Et pourtant, quand il se découvre transformé en un immonde insecte, son étonnement ne dure qu'un instant ; il ne lui faut qu'un moment pour apprendre à manier ce corps qu'il connaît encore mal. Bientôt, il sait ouvrir une porte avec ses mandibules, il sait monter le long des murs et s'accrocher au plafond. Il ne s'indigne pas, il ne sait pas encore qu'il fait peur aux autres : s'il couche sous le canapé, c'est moins pour ménager ceux qui l'entourent que pour s'y installer à son aise. Il n'a plus d'appétit que pour les aliments corrompus, mais il accepte le goût nouveau en ne s'en étonnant qu'à peine.

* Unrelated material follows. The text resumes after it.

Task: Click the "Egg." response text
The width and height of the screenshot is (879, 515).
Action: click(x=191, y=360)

La première partie du récit porte essentiellement sur le métier. Le fondé de pouvoir se rend personnellement chez Samsa pour connaître les raisons du retard de Gregor. C'est la première fois que celui-ci commet pareille faute ; et cependant, le représentant du patron menace aussitôt de le licencier ; il lui reproche la médiocrité des affaires qu'il a conclues ; il va jusqu'à mettre en question la probité de son employé. On s'est à bon droit étonné de cette rigueur. On a pensé que Kafka instruisait le procès d'une société mal faite ; le drame privé qui nous est conté ne serait que le déguisement d'un conflit social encore insuffisamment analysé. C'est la société qui serait responsable de l'aliénation dont Gregor Samsa est la victime. La Métamorphose serait une caricature de l'économie capitaliste. Certains sont allés plus loin : ils ont considéré le changement de Gregor en animal comme le chemin de son salut ; dans sa nouvelle condition, son moi, si longtemps prisonnier, pourrait enfin se libérer.

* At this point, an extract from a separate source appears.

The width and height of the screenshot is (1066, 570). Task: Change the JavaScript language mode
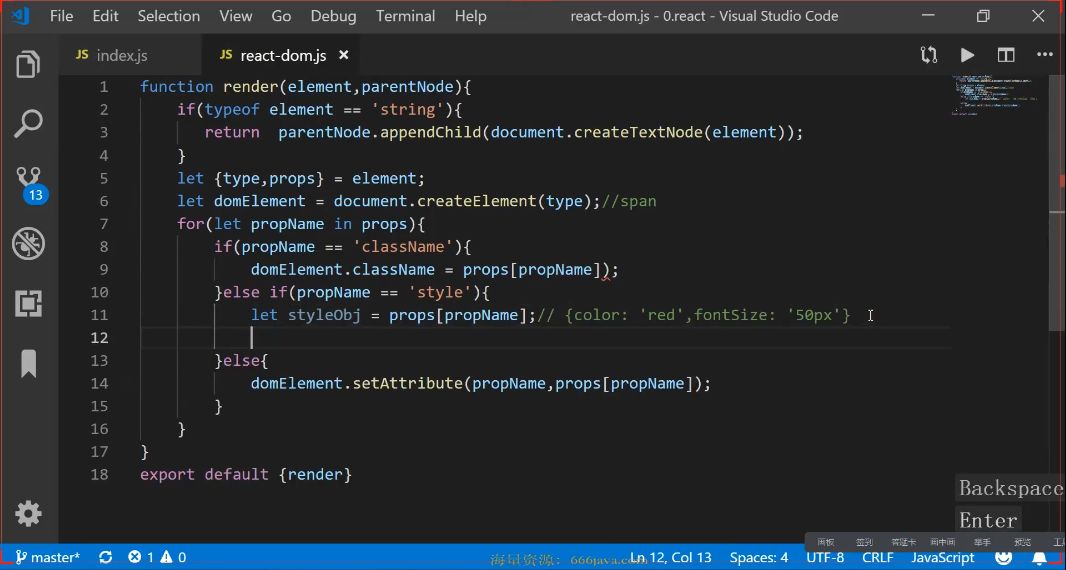point(943,557)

Où prend-on cependant que Gregor Samsa se soit jamais libéré ? Sa métamorphose l'enferme au contraire dans une solitude irrémédiable, dans une passivité plus grande encore qu'auparavant. Le métier est assurément une servitude ; Kafka l'a toujours éprouvé comme tel. Gregor Samsa, qui l'avait de tout temps pratiqué avec ennui, ne s'en détache cependant que le jour de sa métamorphose ; sa lassitude l'a emporté ce matin-là jusqu'à prendre faussement l'apparence d'une révolte.
Ce n'est pas la société dont Kafka instruit ici le procès. La société a ses pesanteurs, mais elle n'est pas monstrueuse.